Am 29.11.2011 23:19, schrieb Maarten Maathuis:
> On Tue, Nov 29, 2011 at 2:33 PM, Christoph Bartoschek
> <bartoschek at or.uni-bonn.de>  wrote:
>> Hi,
>>
>> I am moving the thread "EXA performance problem" from xorg to xorg-devel and
>> hope to get some help here.
>>
>> To sum up the problem: We use an application that displays vector pictures.
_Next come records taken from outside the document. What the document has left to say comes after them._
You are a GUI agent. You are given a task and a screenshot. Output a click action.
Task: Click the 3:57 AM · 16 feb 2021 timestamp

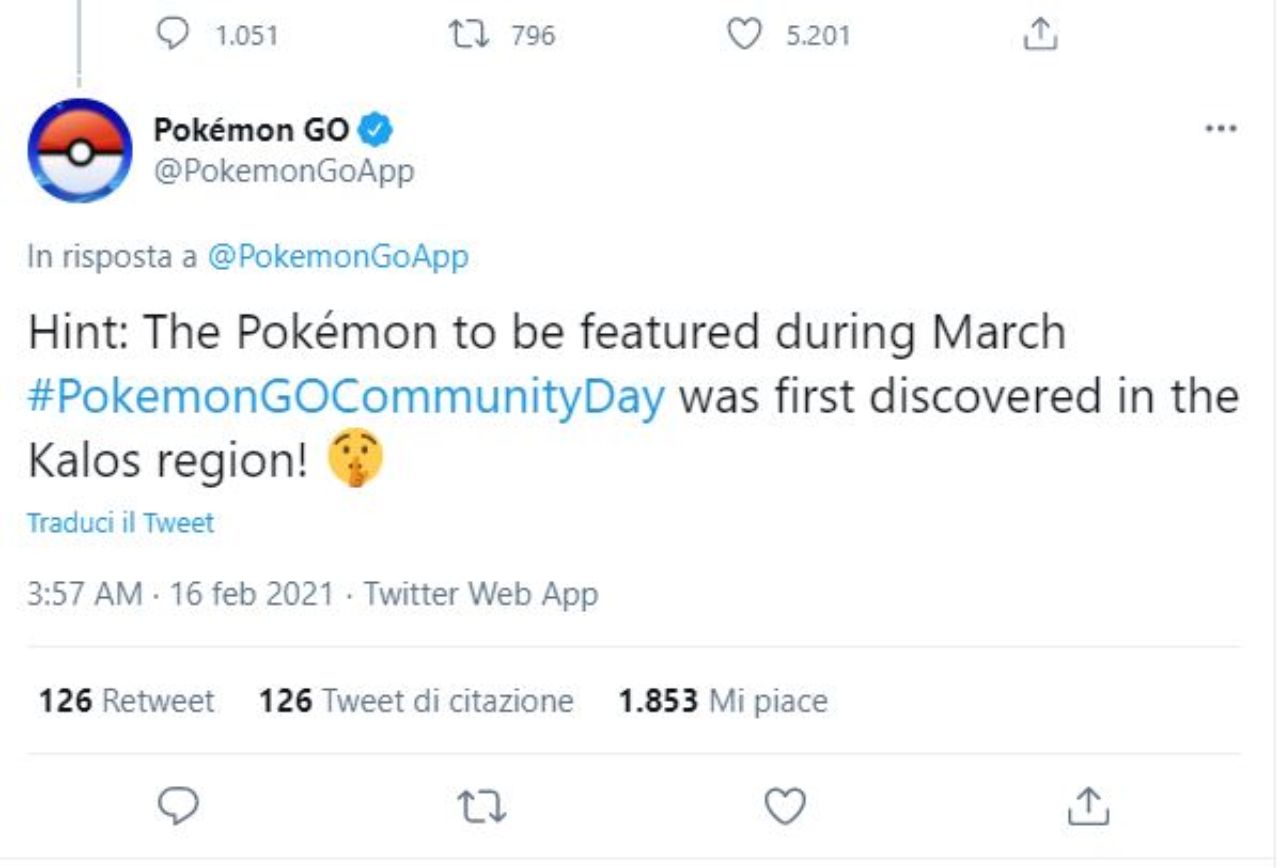[x=180, y=594]
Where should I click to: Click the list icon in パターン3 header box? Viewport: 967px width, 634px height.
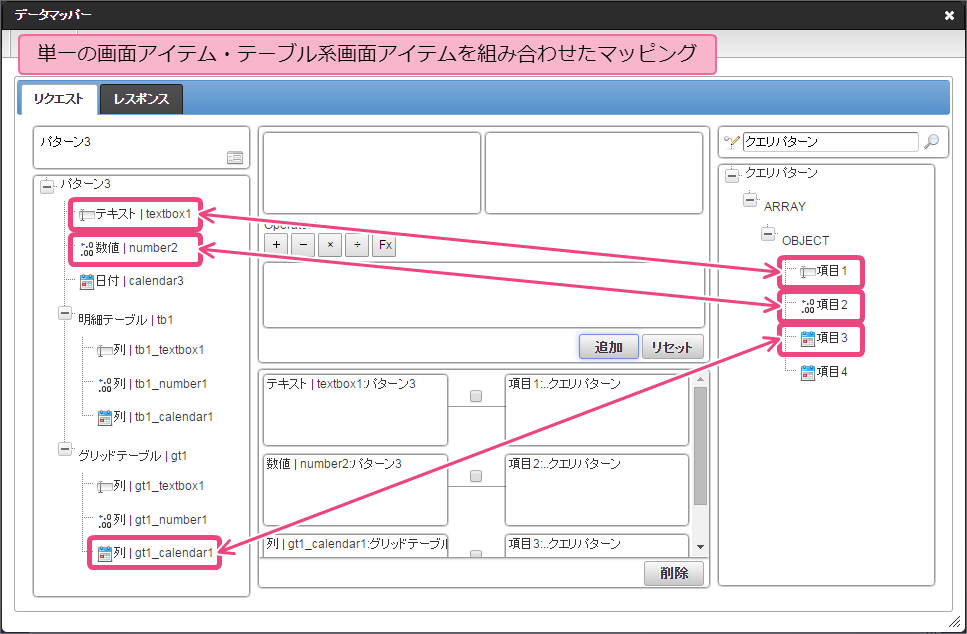click(234, 157)
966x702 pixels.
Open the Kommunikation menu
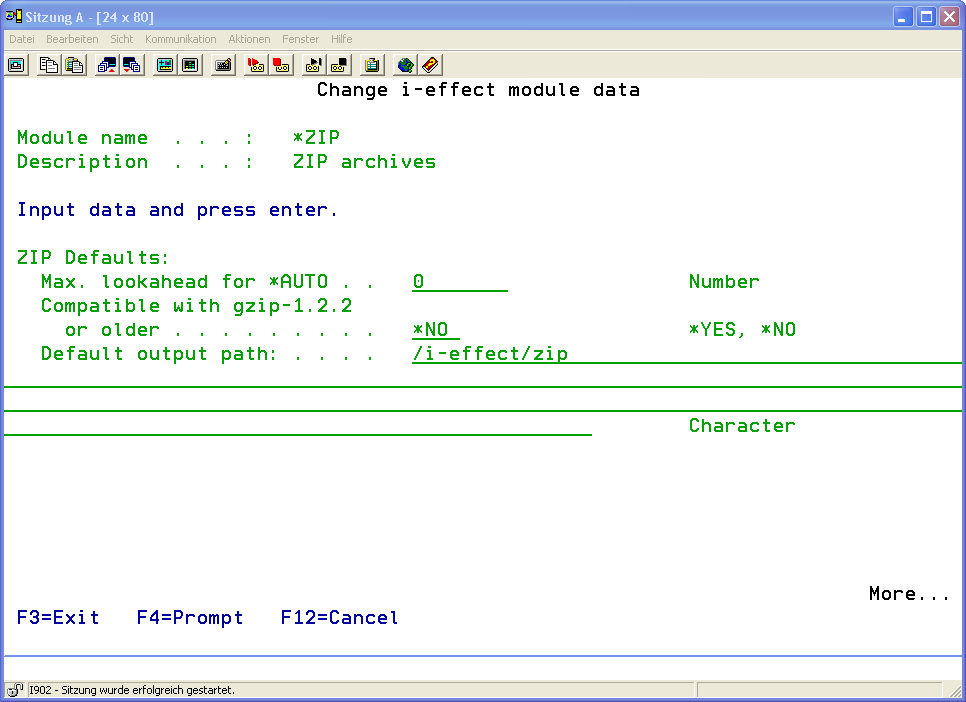coord(180,39)
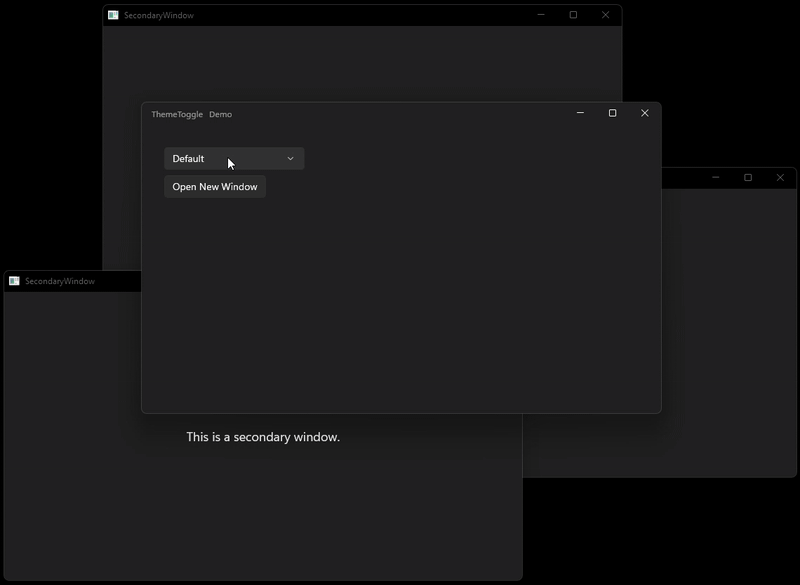Maximize the rightmost partially visible window

point(747,177)
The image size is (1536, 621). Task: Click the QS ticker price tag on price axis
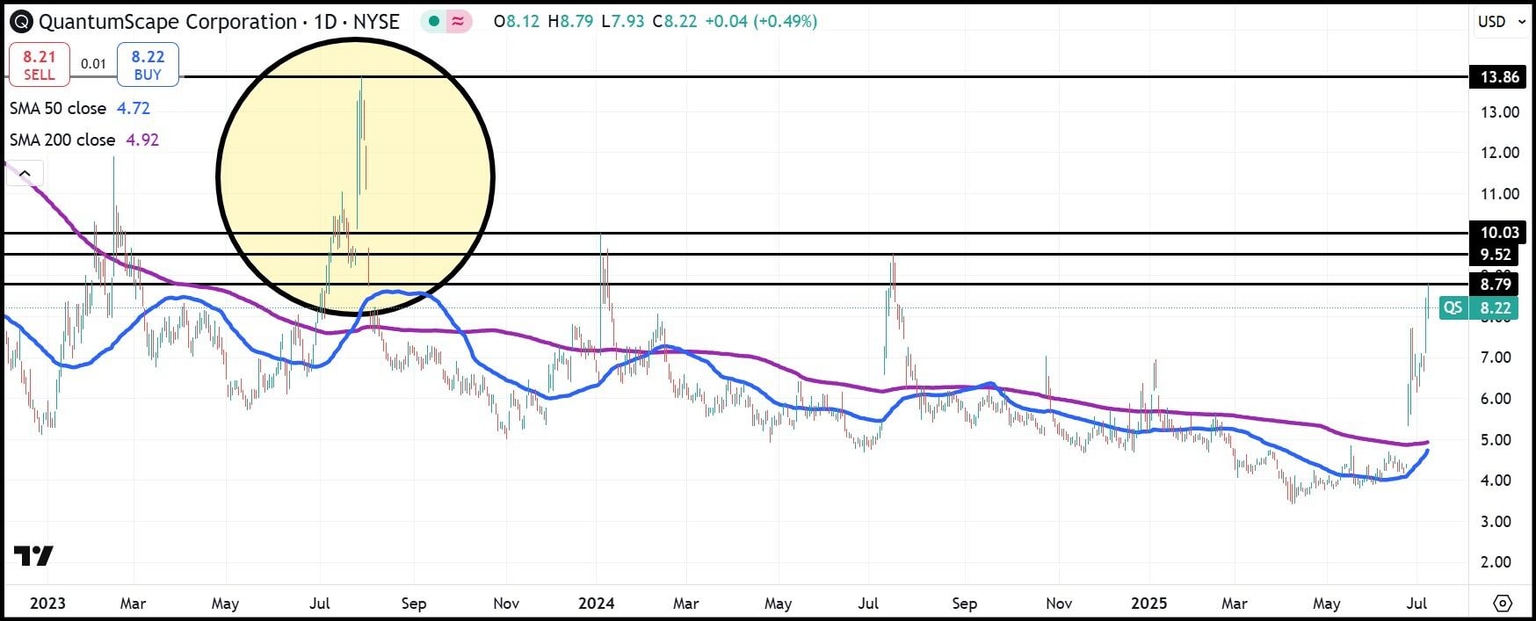[x=1452, y=307]
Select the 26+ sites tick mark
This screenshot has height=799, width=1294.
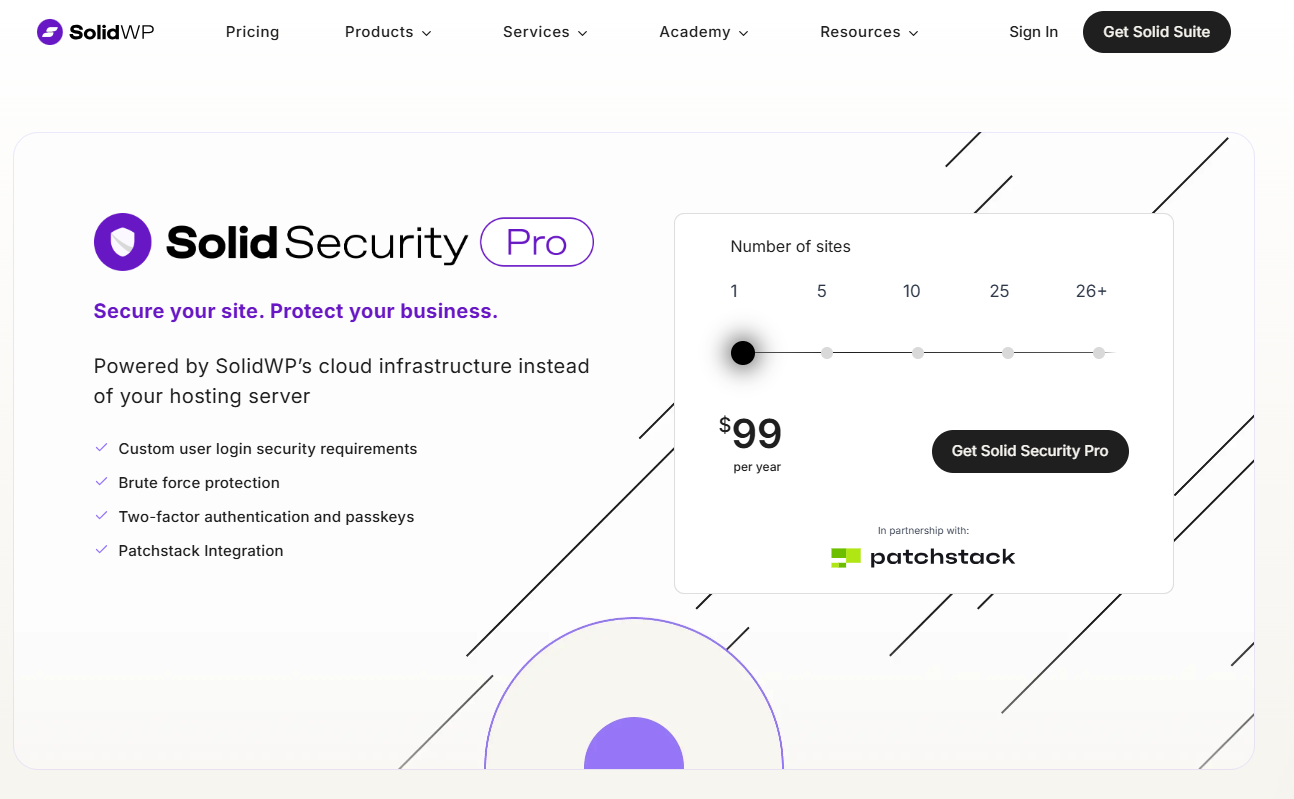point(1099,352)
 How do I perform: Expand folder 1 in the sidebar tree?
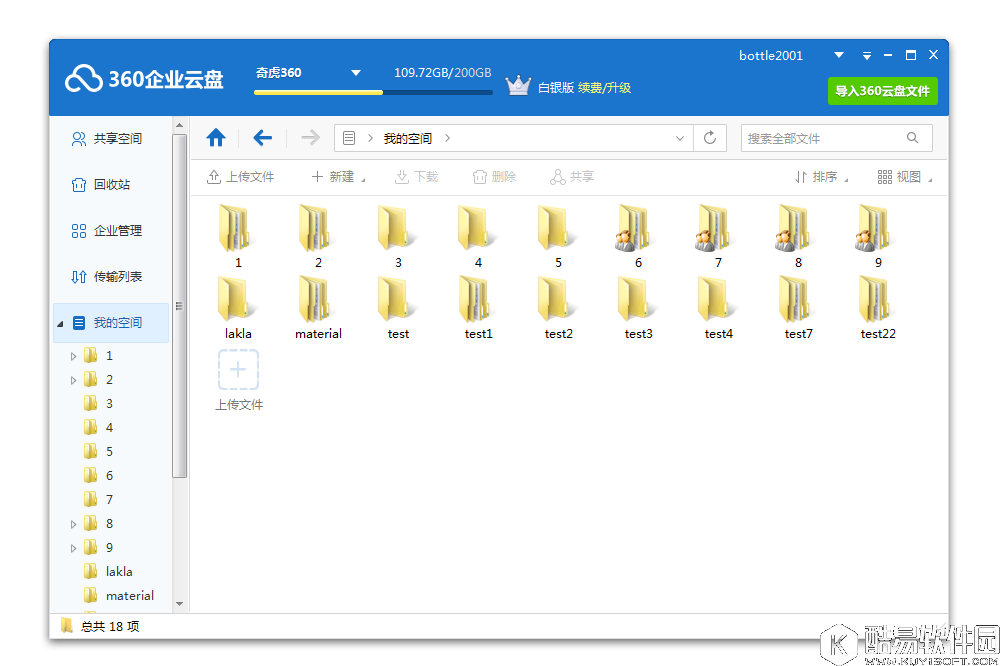click(72, 355)
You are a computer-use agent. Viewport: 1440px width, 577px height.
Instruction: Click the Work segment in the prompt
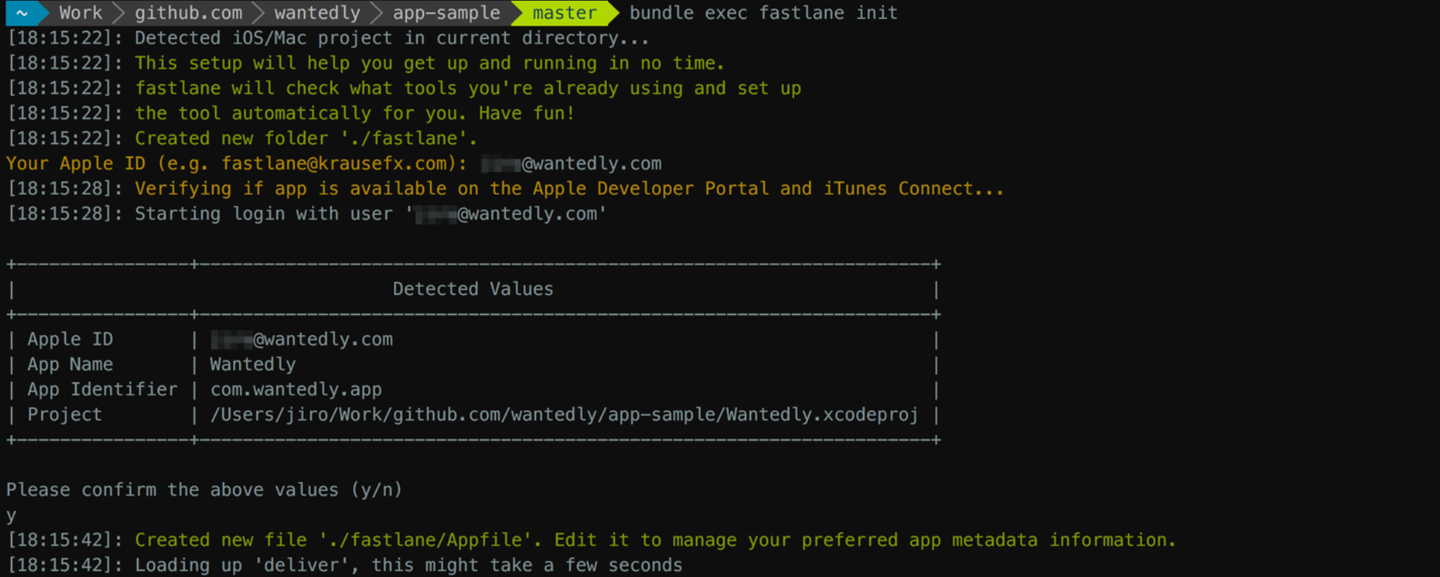pyautogui.click(x=80, y=13)
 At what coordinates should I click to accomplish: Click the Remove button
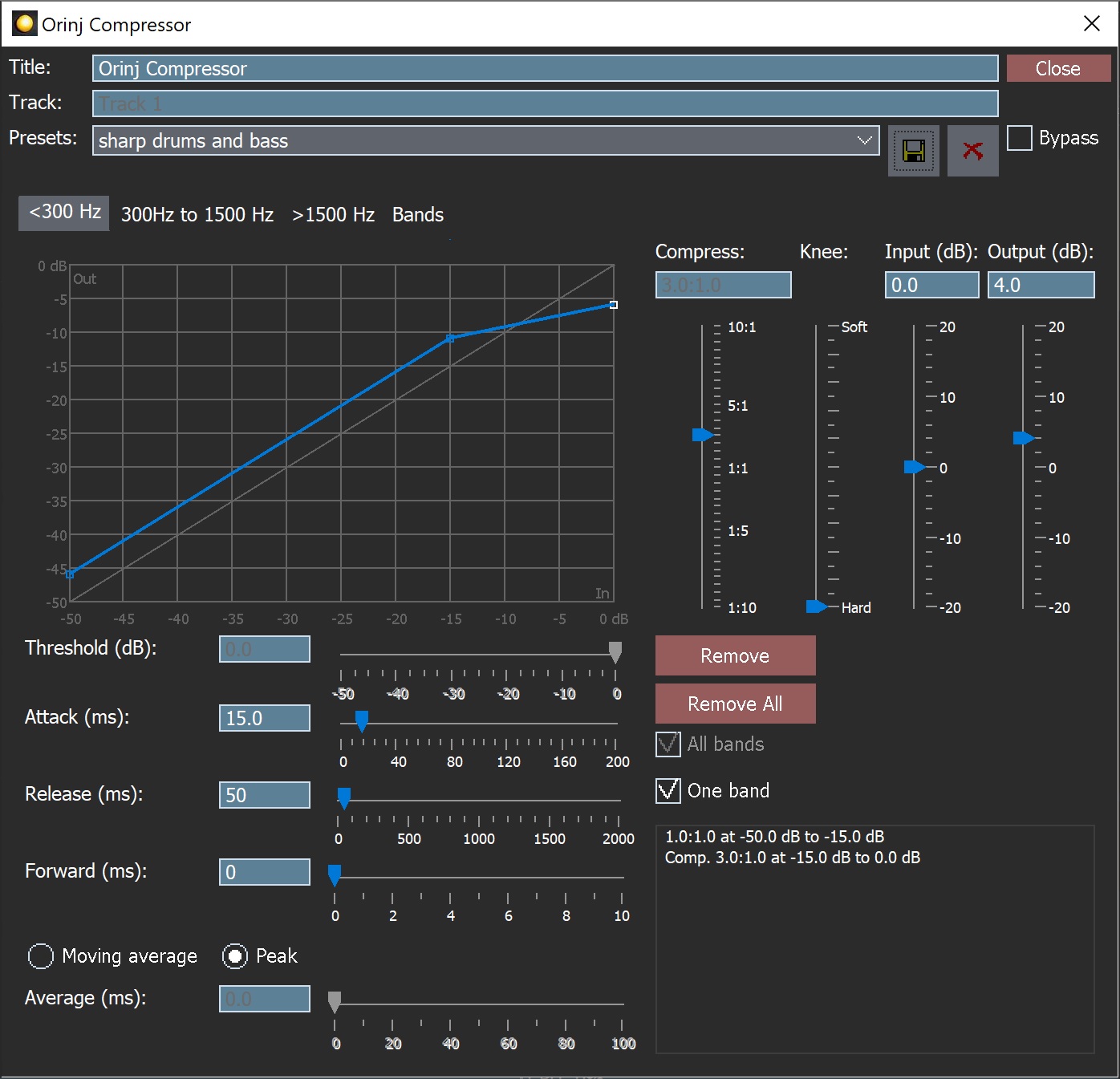pyautogui.click(x=735, y=655)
>> We use it mostly to display pictures with millions of rectangles. Using our
>> old X11 thin clients (XFree86) the performance was acceptable. The speed was
>> about 1 mio rectangles per second. After upgrading to newer thin clients
>> (Xorg) the performance dropped significantly.
>>
>> I have a testcase where displaying the picture now takes 90 seconds. It was
>> below one second on the older thin clients.
>>
>> The profiler says that 95% of the runtime is spent in pixman region
>> operations.
>>
>> The application draws polyRectangle most of the time. And I see that nearly
>> 100% of time is spent in damagePolyRectangle and the functions below.
>>
>> 33% of the time in damagePolyRectangle is spent in the while loop to
>> construct the damage region. The algorithm runs in O(n^2) because it adds
>> one rectangle at a time. This can be fixed by constructing the damage region
>> in one step. The attached patch does this.
>>
>> However after fixing this most of the time is spent in ExaCheckPolylines
>> which is called by this chain:
>>
>>
>> damagePolyRectangle ->  miPolyRectangle ->  exaPolylines ->  ExaCheckPolylines
>>
>> I've measured the runtime of the steps in ExaCheckPolylines:
>>
>>
>> void
>> ExaCheckPolylines (DrawablePtr pDrawable, GCPtr pGC,
>>                   int mode, int npt, DDXPointPtr ppt)
>> {
>>   EXA_PRE_FALLBACK_GC(pGC);
>>   EXA_FALLBACK(("to %p (%c), width %d, mode %d, count %d\n",
>>                 pDrawable, exaDrawableLocation(pDrawable),
>>                 pGC->lineWidth, mode, npt));
>>
>>   exaPrepareAccess (pDrawable, EXA_PREPARE_DEST);       // Step1: 55 s
>>   exaPrepareAccessGC (pGC);                             // Step2: 2.4 s
>>   pGC->ops->Polylines (pDrawable, pGC, mode, npt, ppt); // Step3: 2.4 s
>>   exaFinishAccessGC (pGC);                              // Step4: 2.2 s
>>   exaFinishAccess (pDrawable, EXA_PREPARE_DEST);        // Step5: 2.2 s
>>   EXA_POST_FALLBACK_GC(pGC);
>> }
>>
>> We see that exaPrepareAccess needs most of the time. Is that expected?
>
> I don't know which driver this is (and which type of EXA), but worst
> case scenario the destination is a tiled frontbuffer that gets copied
> back and forth for every operation (you want to see the framebuffer,
> so you can't wait). If it's done using a hardware copy the software
> needs to wait for the copy to be finished. The other way around can be
> faster (and relatively non-blocking) depending on how it's
> implemented. I think the interfaces inside the xserver are the main
> reason it's done this way. The truth is that the whole thing was never
> designed for modern hardware, so EXA can only do so much. You could
> define new interfaces inside the xserver, but if your app does a call
> for each rectangle, then that won't help much. At some point it
> becomes easier to change the app if you can (rendering to a pixmap
> instead of the frontbuffer should help a lot already if you are
> bottlenecked by frontbuffer copies).
>
>>
>> Inside there are several operations on the damage region. This makes
>> damagePolyRectangle a quadratic algorithm.
>>
>> For N rectangles the damage region has O(N) rectangles. And for each
>> Rectangle there are operations on the damage region. The result is O(N^2).
>>
>> Is it necessary to call exaPrepareAccess for each of the rectangles?
>
> No, but unless the app gives you all rectangles at once i don't see
> any other way.

I do not know whether it gives all rectangles at once. But I see that 
damagePolyRectangle is called with chunks of 2044 rectangles.

It is miPolyRectangle that iterates over all rectangles.